In the passage on plasma excitation coils, what does the value of the first capacitor determine?

▶ **Reading text**:
______
Other arrangements directed to improving the uniformity of the plasma density incident on a workpiece have also concentrated on geometric principles, usually concerning coil geometry. See, e.g., U.S. Pat. Nos. 5,304,279; 5,277,751; 5,226,967; 5,368,710; 5,800,619; 5,401,350; 5,558,722, 5,795,429, 5,847,074 and 6,028,395. However, these coils have generally been designed to provide improved radial plasma flux uniformity and to a large extent have ignored azimuthal plasma flux uniformity. In addition, the fixed geometry of these coils does not permit the plasma flux distribution to be changed for different processing recipes. While we are aware that the commonly assigned co-pending U.S. application of John Holland for “Plasma Processor with Coil Responsive to Variable Amplitude RF Envelope,” Ser. No. 09/343,246, filed Jun. 30, 1999, and Gates U.S. Pat. No. 5,731,565 disclose electronic arrangements for at will controlling plasma flux uniformity for different recipes, the Holland and Gates inventions are concerned primarily with radial, rather than azimuthal, plasma flux uniformity. In the Holland invention, control of the plasma flux uniformity is achieved by controlling a variable amplitude envelope the RF excitation source applies to the coil. In the Gates invention, a switch or a capacitor shunts an interior portion of a spiral-like RF plasma excitation coil.
The frequency, i.e., reciprocal of wavelength, (typically 13.56 MHz) of the RF power source driving the coil and the lengths of the coil are such that there are significant standing wave current and voltage variations along the length of a particular winding. Voltage magnitude can change from about 1,000 volts (rms) to nearly zero volts, while the standing wave current can change nearly 50%. Hence, there are peak voltage and current somewhere along the length of each winding. However, we are aware of prior art including an RF source that drives an electrically short plasma excitation coil.
Our U.S. Pat. No. 6,164,241, entitled “Multiple Coil Antenna for Inductively-Coupled Plasma Generation Systems,” discloses another coil including two concentric electrically parallel windings each having first and second terminals, which can be considered input and output terminals of each winding. Each first terminal is connected via a first series capacitor to an output terminal of a matching network driven by an RF power source. Each second terminal is connected via a second series capacitor to a common ground terminal of the matching network and RF source. Each winding can include a single turn or multiple turns that extend circumferentially and radially in a spiral-like manner relative to a common axis of the two windings. Each winding is planar or three-dimensional (i.e., spherical or dome-shaped) or separate turns of a single winding can be stacked relative to each other to augment the amount of magnetic flux coupled by a particular winding to the plasma.
The value of the second capacitor connected between the second terminal of each winding and ground sets the locations of the voltage and current extrema (i.e., maximum and minimum) in each winding, as disclosed in Holland et al., U.S. Pat. No. 5,759,280, commonly assigned with the present invention. Controlling the value of the second capacitor of each winding controls the distribution of magnetic flux produced by the coil to the plasma and the plasma flux incident on the workpiece because the value of the capacitor determines the location of the maximum values of the RF standing wave current and voltage in each respective winding. The value of the first capacitor determines the maximum magnitude of the current and voltage standing waves in each winding. The values of the first capacitors are also adjusted to help maintain a tuned condition between the RF source and the load it drives, which is primarily the coil and the plasma load coupled to the coil. Adjusting the maximum magnitude and location of the standing wave current in each winding controls the plasma density in different radial and azimuthal regions of the chamber.
______
▶ **Provided data**:
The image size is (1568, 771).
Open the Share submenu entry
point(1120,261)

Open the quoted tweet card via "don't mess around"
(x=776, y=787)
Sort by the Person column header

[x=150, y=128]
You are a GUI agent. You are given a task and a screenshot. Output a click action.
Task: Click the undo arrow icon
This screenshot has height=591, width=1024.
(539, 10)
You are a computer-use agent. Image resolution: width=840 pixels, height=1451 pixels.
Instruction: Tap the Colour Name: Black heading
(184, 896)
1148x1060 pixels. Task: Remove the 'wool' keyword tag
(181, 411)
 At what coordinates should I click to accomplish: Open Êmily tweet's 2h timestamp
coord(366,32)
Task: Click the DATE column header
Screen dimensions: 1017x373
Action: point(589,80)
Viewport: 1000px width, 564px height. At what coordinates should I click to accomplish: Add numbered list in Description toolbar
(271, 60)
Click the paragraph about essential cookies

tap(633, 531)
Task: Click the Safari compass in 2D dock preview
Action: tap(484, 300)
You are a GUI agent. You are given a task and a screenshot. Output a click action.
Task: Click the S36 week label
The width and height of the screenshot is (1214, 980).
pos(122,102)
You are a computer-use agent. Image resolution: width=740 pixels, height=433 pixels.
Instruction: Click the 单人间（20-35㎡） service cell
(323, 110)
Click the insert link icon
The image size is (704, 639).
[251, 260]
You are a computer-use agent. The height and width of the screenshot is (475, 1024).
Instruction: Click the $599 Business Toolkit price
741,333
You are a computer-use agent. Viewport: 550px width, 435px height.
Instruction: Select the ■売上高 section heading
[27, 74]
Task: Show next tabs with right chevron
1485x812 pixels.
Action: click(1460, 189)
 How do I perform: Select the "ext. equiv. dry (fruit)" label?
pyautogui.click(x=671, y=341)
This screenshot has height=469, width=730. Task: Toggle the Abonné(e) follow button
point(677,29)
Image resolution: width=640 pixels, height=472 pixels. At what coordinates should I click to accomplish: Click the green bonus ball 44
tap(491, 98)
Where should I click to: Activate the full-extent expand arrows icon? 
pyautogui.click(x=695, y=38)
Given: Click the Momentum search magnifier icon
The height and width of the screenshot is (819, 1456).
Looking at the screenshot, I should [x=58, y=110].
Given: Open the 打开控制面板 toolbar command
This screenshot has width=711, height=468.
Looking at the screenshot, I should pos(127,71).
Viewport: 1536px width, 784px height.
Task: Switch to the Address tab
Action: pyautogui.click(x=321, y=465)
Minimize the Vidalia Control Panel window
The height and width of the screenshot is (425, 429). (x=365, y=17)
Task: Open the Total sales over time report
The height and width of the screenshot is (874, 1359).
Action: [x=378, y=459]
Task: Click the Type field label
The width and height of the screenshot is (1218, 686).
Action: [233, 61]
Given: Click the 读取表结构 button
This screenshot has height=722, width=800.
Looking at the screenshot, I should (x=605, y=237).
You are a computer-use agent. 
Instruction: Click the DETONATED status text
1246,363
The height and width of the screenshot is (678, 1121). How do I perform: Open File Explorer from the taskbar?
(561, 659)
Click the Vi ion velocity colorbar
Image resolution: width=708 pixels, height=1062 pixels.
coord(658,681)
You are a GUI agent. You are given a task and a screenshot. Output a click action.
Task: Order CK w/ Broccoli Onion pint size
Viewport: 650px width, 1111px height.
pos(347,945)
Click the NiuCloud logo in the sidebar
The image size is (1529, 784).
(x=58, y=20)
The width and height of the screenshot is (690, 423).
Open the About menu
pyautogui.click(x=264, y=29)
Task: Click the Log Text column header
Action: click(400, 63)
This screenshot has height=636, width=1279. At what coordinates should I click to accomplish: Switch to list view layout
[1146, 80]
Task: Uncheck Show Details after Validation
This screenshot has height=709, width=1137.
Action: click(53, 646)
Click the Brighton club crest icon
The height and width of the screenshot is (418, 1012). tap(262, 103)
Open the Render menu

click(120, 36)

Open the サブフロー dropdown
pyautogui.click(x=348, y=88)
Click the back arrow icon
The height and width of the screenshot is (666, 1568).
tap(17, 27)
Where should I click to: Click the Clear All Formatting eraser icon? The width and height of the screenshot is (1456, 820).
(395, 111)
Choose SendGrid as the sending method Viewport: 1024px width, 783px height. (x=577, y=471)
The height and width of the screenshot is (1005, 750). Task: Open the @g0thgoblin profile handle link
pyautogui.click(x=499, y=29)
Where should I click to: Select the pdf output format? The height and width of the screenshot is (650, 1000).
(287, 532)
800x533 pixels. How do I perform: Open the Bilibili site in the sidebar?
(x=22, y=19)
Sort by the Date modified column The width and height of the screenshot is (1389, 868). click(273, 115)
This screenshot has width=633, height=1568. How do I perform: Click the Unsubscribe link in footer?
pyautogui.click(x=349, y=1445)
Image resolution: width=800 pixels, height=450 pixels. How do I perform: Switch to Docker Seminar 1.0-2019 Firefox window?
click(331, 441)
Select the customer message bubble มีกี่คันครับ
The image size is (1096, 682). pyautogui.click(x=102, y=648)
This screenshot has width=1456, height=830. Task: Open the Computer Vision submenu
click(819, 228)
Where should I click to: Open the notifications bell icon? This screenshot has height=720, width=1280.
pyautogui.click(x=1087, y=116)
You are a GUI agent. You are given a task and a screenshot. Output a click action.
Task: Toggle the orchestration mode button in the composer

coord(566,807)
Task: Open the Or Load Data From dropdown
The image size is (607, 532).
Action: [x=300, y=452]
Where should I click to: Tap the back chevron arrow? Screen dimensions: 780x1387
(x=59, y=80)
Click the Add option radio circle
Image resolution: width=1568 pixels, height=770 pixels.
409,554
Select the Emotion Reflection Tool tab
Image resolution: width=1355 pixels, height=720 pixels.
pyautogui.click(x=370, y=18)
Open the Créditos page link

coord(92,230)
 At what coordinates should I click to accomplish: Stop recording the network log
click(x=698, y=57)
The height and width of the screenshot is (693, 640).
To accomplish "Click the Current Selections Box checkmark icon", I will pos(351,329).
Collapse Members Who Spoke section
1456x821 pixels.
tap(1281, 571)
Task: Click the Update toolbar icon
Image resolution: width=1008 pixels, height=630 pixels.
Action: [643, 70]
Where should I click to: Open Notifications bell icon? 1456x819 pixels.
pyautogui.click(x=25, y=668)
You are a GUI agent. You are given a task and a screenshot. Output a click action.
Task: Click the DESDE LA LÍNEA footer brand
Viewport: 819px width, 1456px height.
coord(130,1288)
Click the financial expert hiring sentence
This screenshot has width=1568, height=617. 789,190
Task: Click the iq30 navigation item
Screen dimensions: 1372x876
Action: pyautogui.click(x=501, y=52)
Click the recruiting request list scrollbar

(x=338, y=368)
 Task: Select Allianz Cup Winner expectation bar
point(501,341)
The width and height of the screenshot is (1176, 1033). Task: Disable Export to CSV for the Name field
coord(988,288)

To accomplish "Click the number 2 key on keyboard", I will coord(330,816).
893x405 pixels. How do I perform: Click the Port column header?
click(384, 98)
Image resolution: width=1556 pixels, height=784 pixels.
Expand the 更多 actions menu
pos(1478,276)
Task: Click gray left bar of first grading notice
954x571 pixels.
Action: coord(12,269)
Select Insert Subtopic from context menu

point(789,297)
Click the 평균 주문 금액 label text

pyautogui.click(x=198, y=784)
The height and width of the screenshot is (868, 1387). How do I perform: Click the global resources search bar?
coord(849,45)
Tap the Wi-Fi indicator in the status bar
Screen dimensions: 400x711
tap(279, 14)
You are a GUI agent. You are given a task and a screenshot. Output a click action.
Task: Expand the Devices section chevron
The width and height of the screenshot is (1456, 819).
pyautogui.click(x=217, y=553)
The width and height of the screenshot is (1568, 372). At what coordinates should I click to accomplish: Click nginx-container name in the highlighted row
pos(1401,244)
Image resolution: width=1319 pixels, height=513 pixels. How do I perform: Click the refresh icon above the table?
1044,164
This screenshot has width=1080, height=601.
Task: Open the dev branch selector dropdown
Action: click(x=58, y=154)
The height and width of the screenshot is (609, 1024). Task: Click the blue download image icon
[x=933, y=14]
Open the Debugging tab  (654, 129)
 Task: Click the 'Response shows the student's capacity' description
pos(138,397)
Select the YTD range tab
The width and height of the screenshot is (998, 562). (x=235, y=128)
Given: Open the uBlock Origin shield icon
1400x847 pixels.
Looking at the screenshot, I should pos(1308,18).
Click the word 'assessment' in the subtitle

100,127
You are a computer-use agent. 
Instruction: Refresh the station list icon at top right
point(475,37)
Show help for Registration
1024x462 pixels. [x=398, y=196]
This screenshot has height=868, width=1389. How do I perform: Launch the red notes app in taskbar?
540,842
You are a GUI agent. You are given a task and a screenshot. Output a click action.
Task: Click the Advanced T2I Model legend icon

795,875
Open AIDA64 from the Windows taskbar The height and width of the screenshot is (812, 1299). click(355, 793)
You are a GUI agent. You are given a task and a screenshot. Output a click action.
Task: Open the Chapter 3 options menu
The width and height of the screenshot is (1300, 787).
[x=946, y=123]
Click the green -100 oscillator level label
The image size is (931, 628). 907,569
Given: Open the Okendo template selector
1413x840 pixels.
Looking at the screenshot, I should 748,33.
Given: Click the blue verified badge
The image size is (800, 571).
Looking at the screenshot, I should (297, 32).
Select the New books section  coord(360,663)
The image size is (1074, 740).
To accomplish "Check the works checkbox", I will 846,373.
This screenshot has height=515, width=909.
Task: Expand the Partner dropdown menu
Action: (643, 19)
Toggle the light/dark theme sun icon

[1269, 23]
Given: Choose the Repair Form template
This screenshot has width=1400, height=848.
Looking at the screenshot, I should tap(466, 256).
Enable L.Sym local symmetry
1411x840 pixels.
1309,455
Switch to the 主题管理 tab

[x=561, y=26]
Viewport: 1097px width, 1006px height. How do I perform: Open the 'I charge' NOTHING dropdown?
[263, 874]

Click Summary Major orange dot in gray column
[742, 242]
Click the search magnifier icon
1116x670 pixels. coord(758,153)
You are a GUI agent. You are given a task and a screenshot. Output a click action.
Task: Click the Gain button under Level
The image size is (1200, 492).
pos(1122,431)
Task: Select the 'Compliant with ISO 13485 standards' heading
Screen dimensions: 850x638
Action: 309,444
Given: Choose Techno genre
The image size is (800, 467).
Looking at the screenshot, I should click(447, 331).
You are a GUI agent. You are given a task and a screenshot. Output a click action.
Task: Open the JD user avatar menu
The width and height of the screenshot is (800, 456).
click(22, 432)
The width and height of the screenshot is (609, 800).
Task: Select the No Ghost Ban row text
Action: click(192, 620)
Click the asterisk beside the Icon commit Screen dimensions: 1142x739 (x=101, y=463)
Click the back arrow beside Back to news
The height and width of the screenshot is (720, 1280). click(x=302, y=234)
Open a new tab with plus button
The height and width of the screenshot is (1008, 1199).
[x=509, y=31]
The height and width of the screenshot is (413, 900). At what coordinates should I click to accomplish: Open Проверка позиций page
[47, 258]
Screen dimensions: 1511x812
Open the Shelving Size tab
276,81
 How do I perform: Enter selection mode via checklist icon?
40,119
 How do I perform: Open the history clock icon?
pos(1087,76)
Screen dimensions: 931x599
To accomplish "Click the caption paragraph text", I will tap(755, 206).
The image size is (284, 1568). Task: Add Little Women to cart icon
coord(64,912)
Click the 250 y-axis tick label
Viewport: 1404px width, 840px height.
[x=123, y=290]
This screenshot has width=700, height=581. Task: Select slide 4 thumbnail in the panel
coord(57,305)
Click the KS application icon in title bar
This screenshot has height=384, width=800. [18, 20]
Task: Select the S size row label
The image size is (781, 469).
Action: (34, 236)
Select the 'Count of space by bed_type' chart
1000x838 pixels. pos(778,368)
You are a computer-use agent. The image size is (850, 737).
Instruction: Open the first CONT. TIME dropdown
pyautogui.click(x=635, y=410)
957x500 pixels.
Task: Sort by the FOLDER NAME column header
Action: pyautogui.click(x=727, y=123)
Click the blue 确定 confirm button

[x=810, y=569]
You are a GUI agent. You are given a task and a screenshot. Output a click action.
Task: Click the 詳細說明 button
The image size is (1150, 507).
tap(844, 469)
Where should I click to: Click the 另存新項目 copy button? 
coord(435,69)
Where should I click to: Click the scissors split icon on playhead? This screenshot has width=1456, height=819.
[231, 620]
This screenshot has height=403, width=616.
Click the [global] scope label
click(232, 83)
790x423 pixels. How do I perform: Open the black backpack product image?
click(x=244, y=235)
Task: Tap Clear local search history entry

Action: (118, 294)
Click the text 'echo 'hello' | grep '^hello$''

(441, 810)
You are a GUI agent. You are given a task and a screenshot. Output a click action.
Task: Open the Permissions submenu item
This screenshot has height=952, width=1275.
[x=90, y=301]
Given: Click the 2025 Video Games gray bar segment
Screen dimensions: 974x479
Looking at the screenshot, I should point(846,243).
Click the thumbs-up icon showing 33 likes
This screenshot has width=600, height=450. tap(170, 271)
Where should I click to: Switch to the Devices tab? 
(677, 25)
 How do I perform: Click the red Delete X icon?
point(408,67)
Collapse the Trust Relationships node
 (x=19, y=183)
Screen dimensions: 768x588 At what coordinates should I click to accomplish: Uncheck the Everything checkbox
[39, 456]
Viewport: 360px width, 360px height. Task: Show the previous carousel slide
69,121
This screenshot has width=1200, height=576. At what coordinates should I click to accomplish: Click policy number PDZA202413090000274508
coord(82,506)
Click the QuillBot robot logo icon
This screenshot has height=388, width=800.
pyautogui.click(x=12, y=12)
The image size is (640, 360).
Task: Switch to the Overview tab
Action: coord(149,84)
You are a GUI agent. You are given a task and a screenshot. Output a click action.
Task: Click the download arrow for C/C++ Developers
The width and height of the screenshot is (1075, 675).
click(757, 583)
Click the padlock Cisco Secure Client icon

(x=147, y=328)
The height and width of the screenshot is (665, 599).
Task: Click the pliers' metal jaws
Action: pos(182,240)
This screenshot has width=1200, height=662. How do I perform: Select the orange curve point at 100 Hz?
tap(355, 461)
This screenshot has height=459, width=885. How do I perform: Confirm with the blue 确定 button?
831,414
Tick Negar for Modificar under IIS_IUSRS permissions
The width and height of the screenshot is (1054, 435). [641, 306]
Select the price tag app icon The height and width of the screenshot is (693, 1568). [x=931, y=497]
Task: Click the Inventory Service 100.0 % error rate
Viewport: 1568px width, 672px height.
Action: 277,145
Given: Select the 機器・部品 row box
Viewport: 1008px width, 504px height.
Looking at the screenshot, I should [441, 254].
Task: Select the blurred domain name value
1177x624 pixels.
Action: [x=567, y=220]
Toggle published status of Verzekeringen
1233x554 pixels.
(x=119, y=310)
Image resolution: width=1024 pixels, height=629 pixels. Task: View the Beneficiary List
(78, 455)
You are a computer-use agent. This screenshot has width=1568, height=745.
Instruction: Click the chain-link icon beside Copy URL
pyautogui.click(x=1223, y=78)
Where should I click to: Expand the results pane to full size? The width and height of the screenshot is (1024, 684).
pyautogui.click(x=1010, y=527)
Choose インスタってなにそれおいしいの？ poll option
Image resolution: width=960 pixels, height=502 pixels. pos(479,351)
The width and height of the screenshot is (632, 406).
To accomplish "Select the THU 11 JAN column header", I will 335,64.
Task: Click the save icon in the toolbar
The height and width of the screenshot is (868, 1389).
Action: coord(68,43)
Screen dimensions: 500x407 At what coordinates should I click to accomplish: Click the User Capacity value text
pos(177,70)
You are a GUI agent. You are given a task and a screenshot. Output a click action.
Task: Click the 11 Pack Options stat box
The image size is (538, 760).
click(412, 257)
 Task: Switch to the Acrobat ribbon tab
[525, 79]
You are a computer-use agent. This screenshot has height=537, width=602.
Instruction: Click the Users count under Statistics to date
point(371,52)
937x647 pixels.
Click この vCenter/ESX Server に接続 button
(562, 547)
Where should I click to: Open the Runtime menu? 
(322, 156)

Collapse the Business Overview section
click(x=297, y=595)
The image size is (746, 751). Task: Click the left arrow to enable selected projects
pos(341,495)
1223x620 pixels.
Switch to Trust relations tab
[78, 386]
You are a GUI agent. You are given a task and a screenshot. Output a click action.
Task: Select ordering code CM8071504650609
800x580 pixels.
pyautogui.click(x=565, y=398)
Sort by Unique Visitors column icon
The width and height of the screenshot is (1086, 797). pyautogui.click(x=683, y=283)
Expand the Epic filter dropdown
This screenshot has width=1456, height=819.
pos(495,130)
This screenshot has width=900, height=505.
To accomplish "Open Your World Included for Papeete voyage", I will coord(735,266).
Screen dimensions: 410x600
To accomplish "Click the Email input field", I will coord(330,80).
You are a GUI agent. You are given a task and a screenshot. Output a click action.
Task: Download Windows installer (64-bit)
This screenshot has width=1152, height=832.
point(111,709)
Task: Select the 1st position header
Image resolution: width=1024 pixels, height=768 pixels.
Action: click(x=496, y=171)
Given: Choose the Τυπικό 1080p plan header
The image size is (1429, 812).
______
▶ **Worked solution**:
It determines the maximum magnitude of the current and voltage standing waves in each winding.